This is not considering our code style -- just use the same line
with `while`.

> +      crc = (crc << 8) ^ crc32_table[((crc >> 24) ^ *buf) & 255];
> +      buf++;
> +    }
> +  return crc;
> +}
> +
> +uint32_t lj_get_file_crc32(const char* name) {

I suppose, that it should be done in the other module -- maybe memprof
itself.

Also, this function return 0 on failure and hashsum otherwise. But it is
possibly that the hashsum equals zero. What is the behaviour in this
case?

> +  FILE* so = fopen(name, "r");
> +  if(!so) {

Typo: s/if(!so)/if (!so)
Here and similar typos below.

Nit: Brackets are excess.

> +    return 0;
> +  }
> +
> +  fseek(so, 0, SEEK_END);
> +  size_t size = ftell(so);

Nit: please declare all necessary variable at the beggining of the
scope.

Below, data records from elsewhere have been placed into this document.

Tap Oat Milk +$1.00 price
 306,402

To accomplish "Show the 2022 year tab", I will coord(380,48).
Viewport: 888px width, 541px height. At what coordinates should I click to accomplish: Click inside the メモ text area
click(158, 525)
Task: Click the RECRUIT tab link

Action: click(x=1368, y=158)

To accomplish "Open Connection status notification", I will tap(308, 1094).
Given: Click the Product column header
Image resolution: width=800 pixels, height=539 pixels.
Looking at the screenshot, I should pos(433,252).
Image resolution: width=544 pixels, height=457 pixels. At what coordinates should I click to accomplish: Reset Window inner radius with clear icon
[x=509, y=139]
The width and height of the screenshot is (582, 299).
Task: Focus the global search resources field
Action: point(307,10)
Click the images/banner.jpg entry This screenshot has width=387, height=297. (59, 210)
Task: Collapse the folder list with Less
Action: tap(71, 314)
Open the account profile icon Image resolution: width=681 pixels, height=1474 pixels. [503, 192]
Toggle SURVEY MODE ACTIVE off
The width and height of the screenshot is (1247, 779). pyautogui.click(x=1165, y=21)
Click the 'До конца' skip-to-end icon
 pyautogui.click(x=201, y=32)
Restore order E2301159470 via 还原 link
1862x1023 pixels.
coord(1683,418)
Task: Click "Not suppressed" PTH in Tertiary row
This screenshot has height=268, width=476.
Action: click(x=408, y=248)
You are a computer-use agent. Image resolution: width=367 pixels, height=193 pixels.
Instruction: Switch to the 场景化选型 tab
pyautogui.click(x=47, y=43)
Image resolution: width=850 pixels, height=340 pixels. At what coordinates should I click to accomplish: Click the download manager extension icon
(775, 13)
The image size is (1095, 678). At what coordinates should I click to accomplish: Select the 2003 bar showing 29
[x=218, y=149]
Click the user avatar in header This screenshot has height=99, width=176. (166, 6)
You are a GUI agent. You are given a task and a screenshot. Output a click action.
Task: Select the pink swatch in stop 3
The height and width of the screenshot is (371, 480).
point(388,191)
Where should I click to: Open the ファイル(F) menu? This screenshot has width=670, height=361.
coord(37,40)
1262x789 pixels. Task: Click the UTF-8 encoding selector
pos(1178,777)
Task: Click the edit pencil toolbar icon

See also warnings, when build with:
-Wdeclaration-after-statement

Nit: See no changes related to this variable, so it can be declared as
`const`.

Why do you prefer to read the whole file at once instead read it
piece by piece and calculate the hash from the reading stream?
It has less memory usage -- we even can use memory on the stack.
Also, with this we can avoid OOM errors.

> +  rewind(so);
> +
> +  char* buf = calloc(size, sizeof(char));

It is better to use LuaJIT allocator here, as it is done for all
internal structures.

> +  if(!buf) {
> +    fclose(so);
> +    return 0;
> +  }
> +
> +  if(size != fread(buf, sizeof(char), size, so)) {
> +    free(buf);
> +    fclose(so);
> +    return 0;
> +  }
> +
> +  uint32_t hash = lj_crc32(buf, size, 0);

Why do you use 0 instead of 0xffffffff mentioned in the <lj_hash.h>?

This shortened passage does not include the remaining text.